Tipps und Tricks für Riots and Stuff
2016
autonomesblaettchen.noblogs.org

Traducción al francés
No Trace Project

On pense que les émeutes c'est super, mais ceci n'est pas une contribution au débat sur est-ce que faire des émeutes ici ou là est toujours pertinent, est-ce qu'une émeute doit communiquer un message, et ainsi de suite. Ce texte part plutôt à la fois du constat que des personnes ont été arrêtées récemment, et du constat que certaines personnes participant à des émeutes pourraient parfois mieux se préparer. Pour être clair : on pense que c'est absolument OK que des camarades fassent des émeutes sans aucune préparation, et on ne veut pas être condescendant·e·s, ni prétendre qu'il est toujours possible d'éviter de se faire prendre. Néanmoins, on pense que nos participations à des émeutes nous ont apporté des réflexions et expériences utiles et on voudrait les partager avec tout le monde dans ce texte, parce qu'il est possible de réduire à la fois le risque de se faire prendre et les conséquences négatives si jamais on se fait prendre. Ces deux choses valent le coup, pour pouvoir continuer d'exprimer notre forte hostilité face à l'État, aux flics, aux nazis, au capitalisme, au patriarcat, etc., ensemble, à l'avenir.

Avant l'émeute

Notre approche est la suivante : on fait attention à nos comportements non seulement pendant l'émeute, mais aussi pendant notre vie de tous les jours. On se demande : quels comportements peuvent aider les flics et procureurs à nous cibler dans leurs enquêtes ? Il y a bien sûr beaucoup de choses à prendre en compte, et certaines sont trop compliquées, mais on veut donner ici quelques suggestions générales qu'on trouve importantes.
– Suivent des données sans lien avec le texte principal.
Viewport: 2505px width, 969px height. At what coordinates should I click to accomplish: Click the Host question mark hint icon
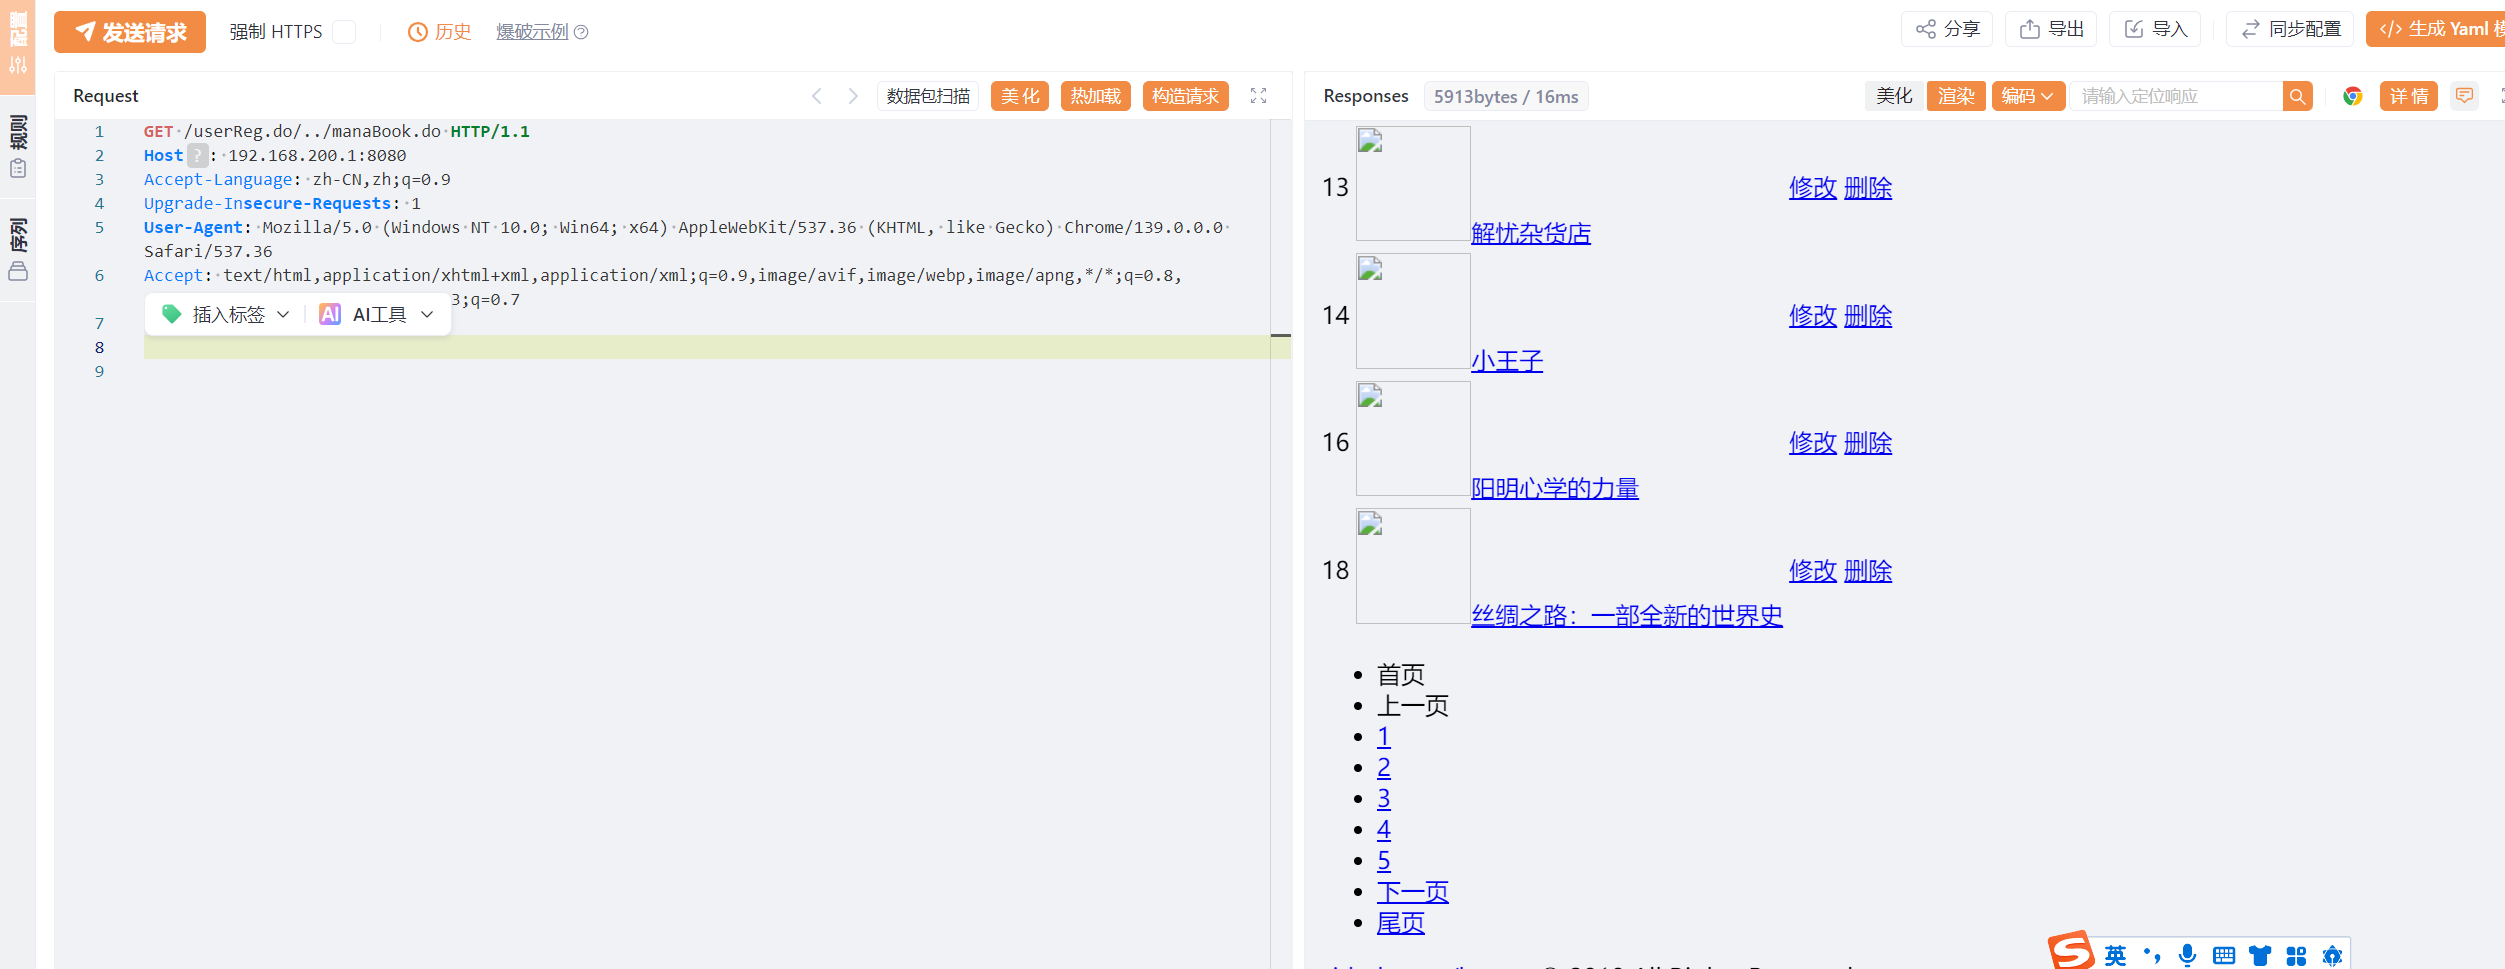coord(198,155)

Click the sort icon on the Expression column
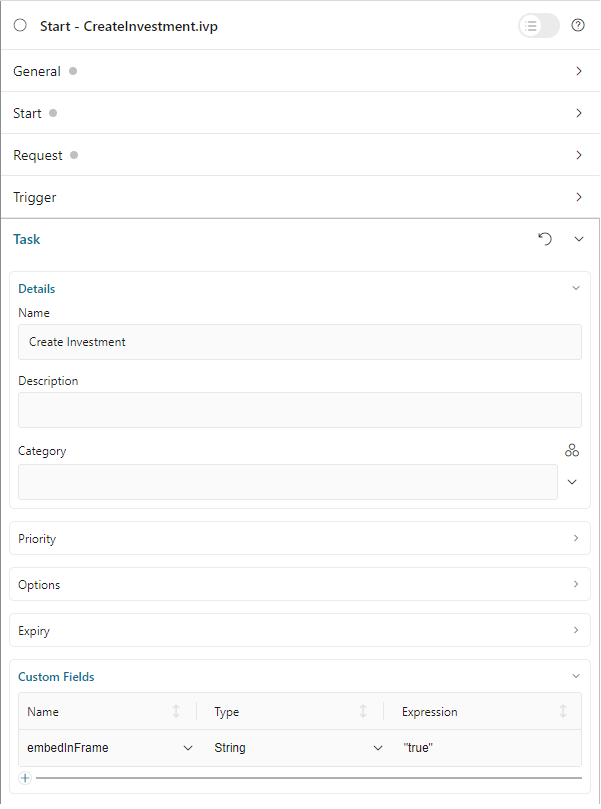563,711
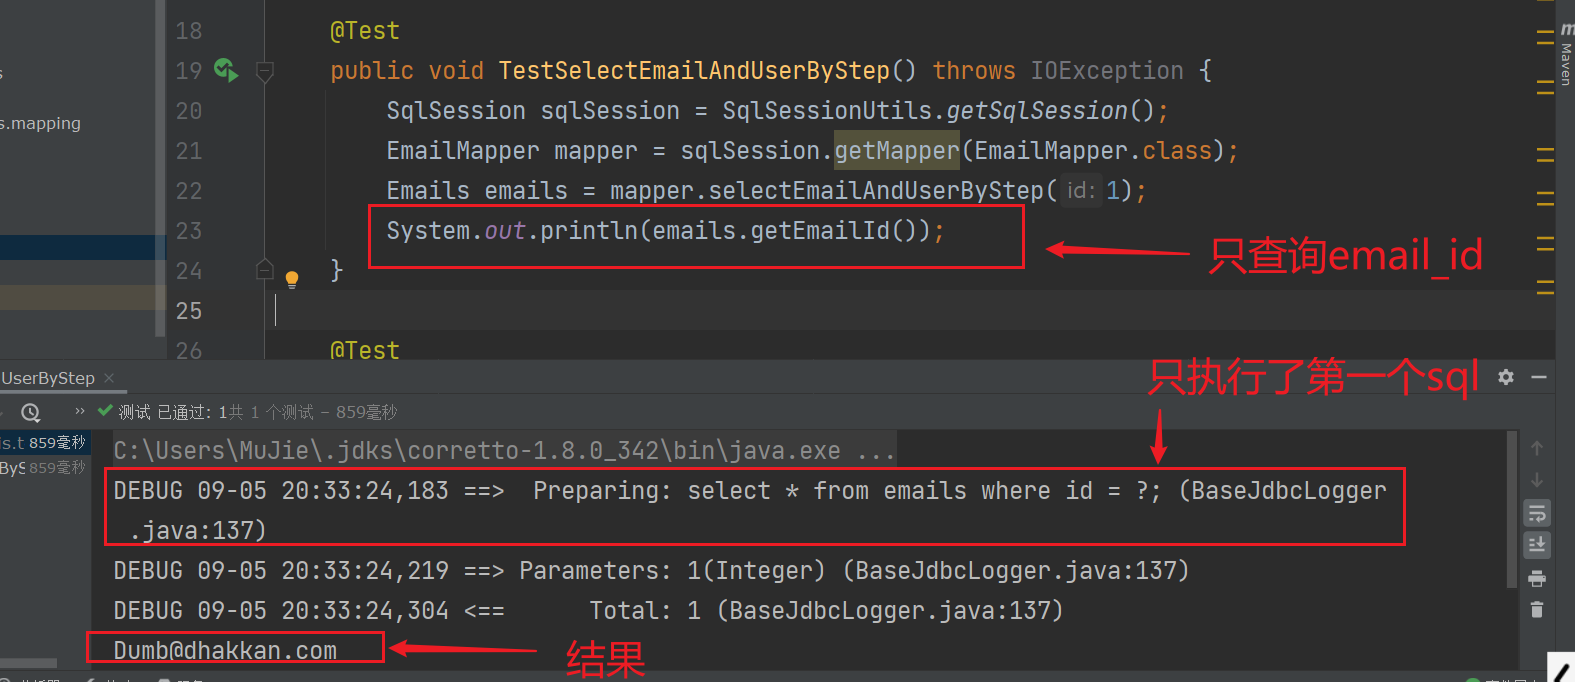Toggle scroll to end of console

tap(1537, 545)
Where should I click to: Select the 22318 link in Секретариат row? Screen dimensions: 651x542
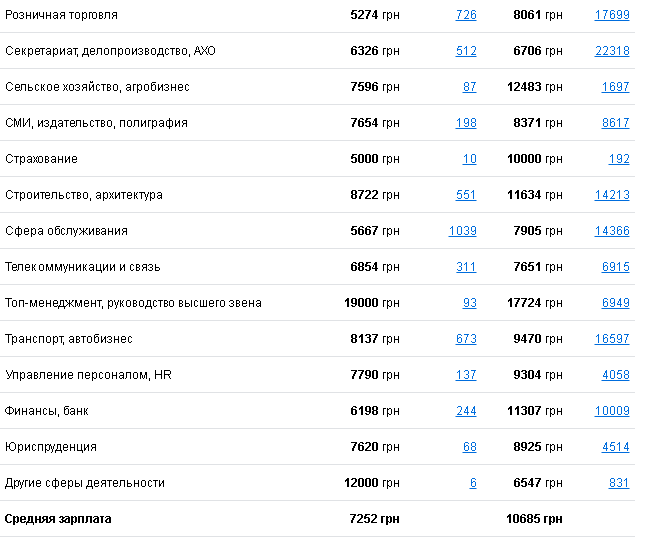click(x=611, y=51)
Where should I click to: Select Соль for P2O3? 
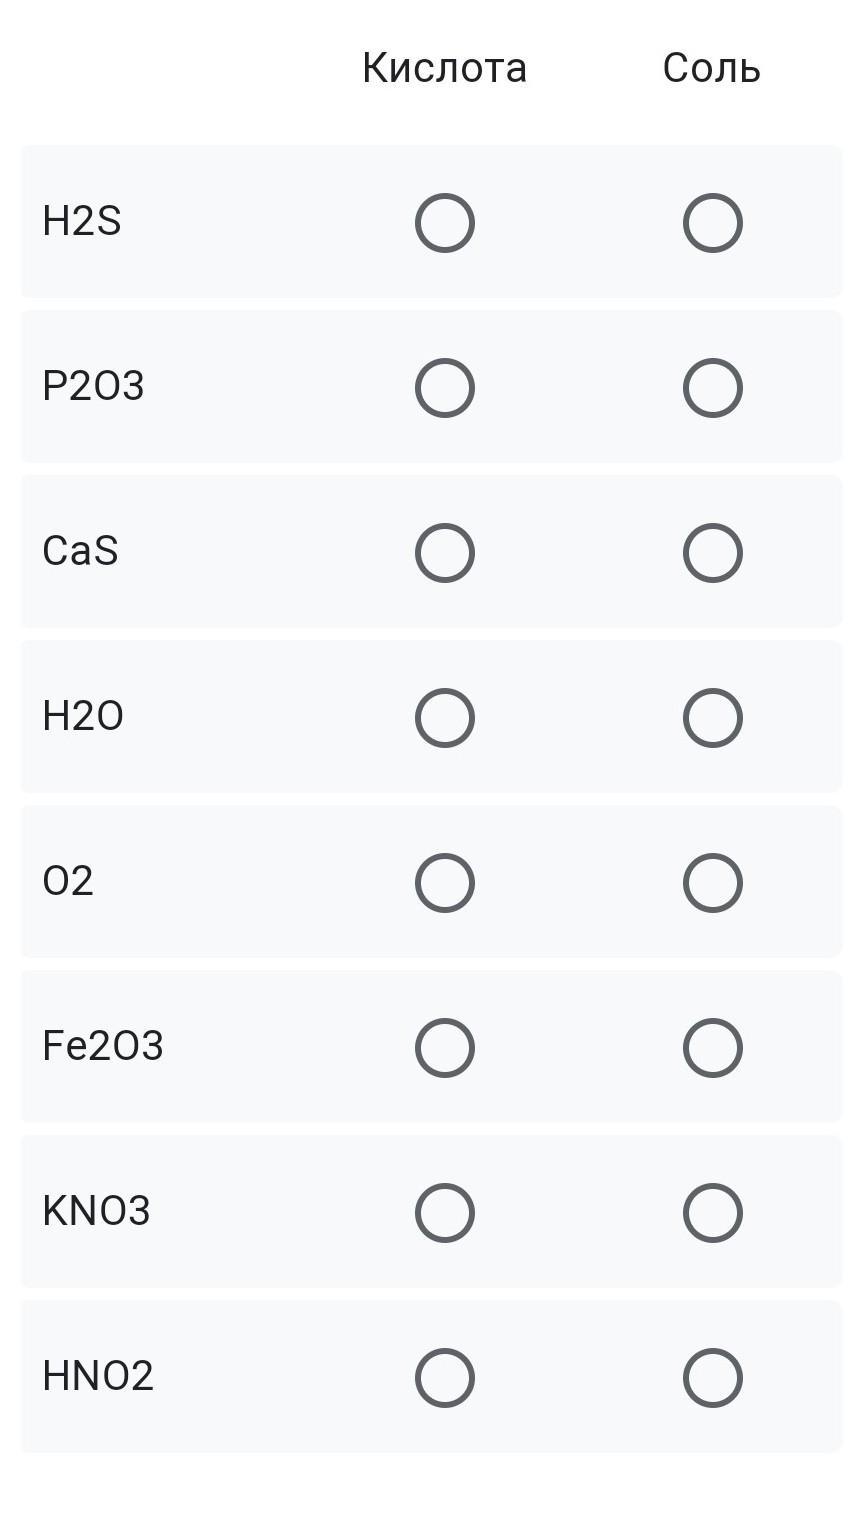click(712, 387)
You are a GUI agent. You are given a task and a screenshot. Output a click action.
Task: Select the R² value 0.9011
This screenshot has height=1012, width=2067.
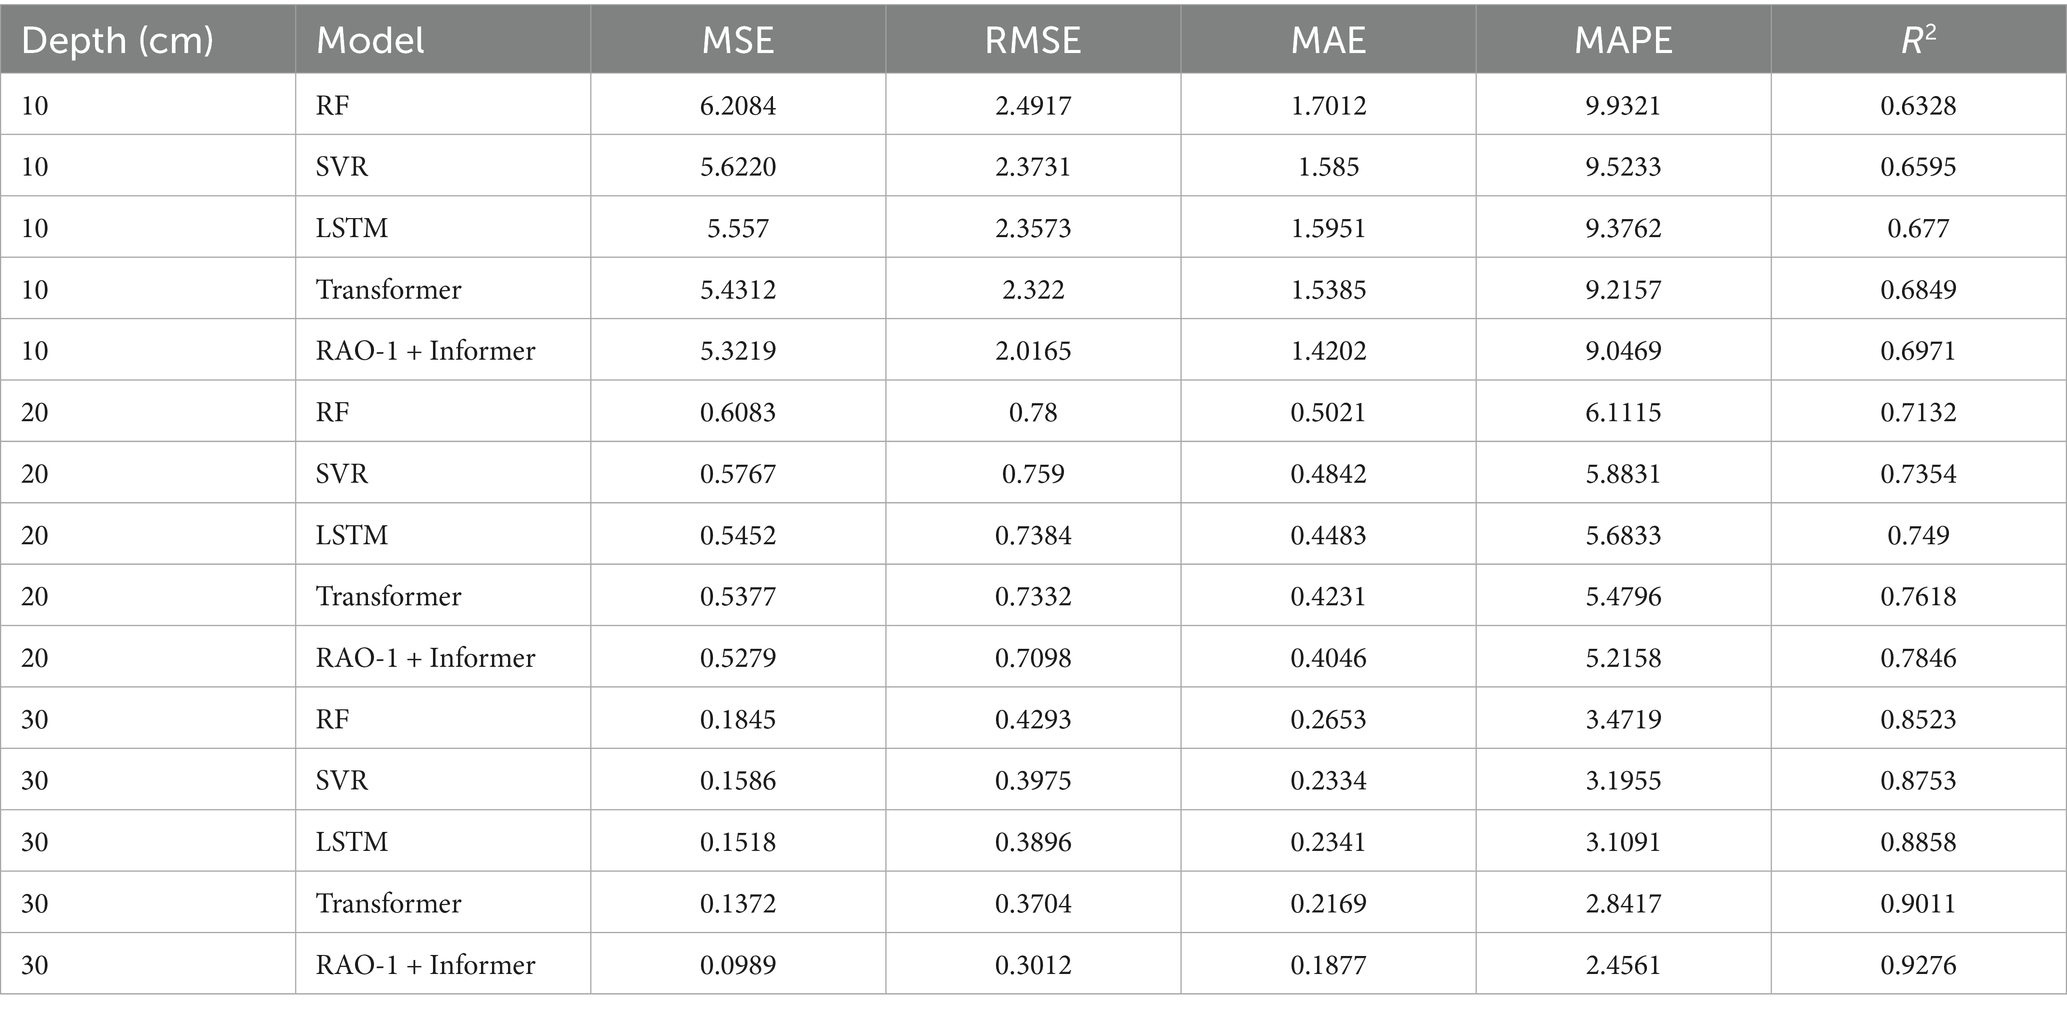pyautogui.click(x=1918, y=903)
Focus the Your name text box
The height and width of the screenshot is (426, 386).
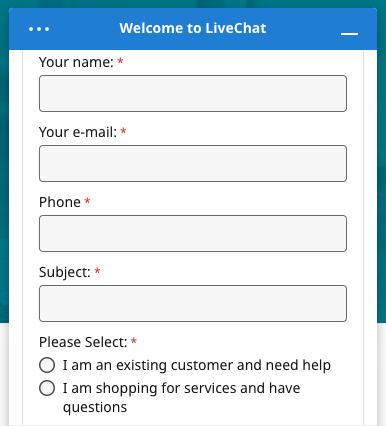point(193,93)
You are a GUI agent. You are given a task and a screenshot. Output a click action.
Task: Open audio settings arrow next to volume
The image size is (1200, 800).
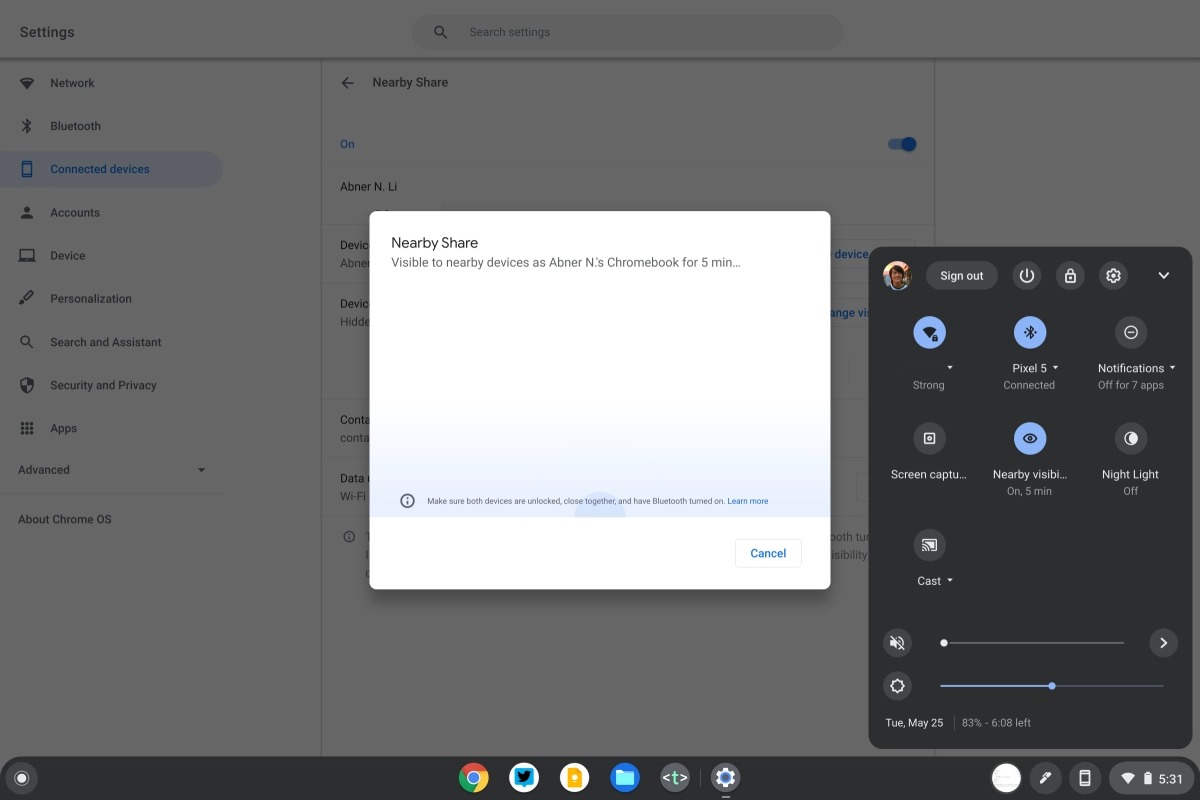pos(1163,643)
Pour commencer, le téléphone portable. Sans aucun doute, les téléphones sont d'une manière générale des trucs utiles. Cependant, ils multiplient les risques de surveillance. Il existe déjà de très bons textes qui abordent les aspects techniques, on ne veut pas parler de ça ici. En pratique, notre conseil est simplement : laisser les téléphones portables à la maison le plus souvent possible, même lors de sorties normales, de visites à des ami·e·s, etc. Quelques un·e·s parmi nous s'en sont même carrément débarrassé, parce que de temps en temps survient une conversation où des choses illégales sont involontairement abordées, et là les soucis commencent. Qui a un téléphone sur soi, est-ce qu'il est éteint ? Est-ce que ça suffit qu'il soit éteint ? Qu'est-ce qu'on fait avec les appareils ? C'est agaçant, et il y a toujours le risque d'oublier qu'on a un téléphone dans la poche. En les laissant systématiquement chez soi, tout le monde peut aider à éviter d'éventuels problèmes.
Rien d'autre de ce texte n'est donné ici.